Could you copy every line in the listing below that has the word "agent"?

= Beginning of Section =

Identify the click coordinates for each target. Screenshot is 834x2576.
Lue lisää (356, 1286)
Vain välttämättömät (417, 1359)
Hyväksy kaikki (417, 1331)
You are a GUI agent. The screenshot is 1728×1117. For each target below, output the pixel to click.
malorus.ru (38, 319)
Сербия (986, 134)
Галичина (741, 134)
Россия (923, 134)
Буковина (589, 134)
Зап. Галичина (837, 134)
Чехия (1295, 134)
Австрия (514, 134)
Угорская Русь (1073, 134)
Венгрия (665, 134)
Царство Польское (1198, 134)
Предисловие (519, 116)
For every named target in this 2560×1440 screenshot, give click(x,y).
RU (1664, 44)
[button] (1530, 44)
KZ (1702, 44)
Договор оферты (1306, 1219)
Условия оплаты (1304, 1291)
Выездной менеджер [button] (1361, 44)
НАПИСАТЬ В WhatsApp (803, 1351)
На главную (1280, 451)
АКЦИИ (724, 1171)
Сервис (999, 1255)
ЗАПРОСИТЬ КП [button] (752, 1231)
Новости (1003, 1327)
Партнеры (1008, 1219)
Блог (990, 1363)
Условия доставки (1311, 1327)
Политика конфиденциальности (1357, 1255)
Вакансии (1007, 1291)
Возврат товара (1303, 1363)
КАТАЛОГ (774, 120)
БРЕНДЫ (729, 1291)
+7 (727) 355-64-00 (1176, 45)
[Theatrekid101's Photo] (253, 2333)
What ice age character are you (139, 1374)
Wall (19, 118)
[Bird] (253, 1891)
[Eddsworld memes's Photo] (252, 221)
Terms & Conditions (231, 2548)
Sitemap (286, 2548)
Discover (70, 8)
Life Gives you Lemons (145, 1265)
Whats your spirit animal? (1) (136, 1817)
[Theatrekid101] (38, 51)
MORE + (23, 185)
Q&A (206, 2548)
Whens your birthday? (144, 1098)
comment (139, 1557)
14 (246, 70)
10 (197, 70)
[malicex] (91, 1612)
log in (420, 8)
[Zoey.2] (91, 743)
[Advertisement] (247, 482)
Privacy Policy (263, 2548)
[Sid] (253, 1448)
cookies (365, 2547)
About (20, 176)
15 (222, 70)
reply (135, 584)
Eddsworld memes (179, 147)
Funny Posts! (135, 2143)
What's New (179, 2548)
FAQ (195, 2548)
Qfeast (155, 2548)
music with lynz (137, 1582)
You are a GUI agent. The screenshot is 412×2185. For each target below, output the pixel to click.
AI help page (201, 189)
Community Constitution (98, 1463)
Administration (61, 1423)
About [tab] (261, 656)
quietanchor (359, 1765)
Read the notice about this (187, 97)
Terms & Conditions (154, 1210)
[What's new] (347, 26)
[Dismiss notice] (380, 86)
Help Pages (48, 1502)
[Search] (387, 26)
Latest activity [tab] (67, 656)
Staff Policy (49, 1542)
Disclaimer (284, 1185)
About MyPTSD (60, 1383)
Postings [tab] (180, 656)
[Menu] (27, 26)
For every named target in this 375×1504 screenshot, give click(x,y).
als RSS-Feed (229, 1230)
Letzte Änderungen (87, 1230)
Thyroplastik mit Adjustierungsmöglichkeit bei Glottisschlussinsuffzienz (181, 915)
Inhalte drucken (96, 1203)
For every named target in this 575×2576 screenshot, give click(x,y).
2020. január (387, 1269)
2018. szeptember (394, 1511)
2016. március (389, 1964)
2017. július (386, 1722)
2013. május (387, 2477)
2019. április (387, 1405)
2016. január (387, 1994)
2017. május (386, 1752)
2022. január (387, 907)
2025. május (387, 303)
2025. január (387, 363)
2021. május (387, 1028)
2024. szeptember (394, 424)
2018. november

= End of Section =

_EXERCISE ANSWER:_
You are a GUI agent. The screenshot is 1728×1117. For each target below, output the pixel to click.
You are a GUI agent. The screenshot is 412×2185. For each target below, output the pixel to click.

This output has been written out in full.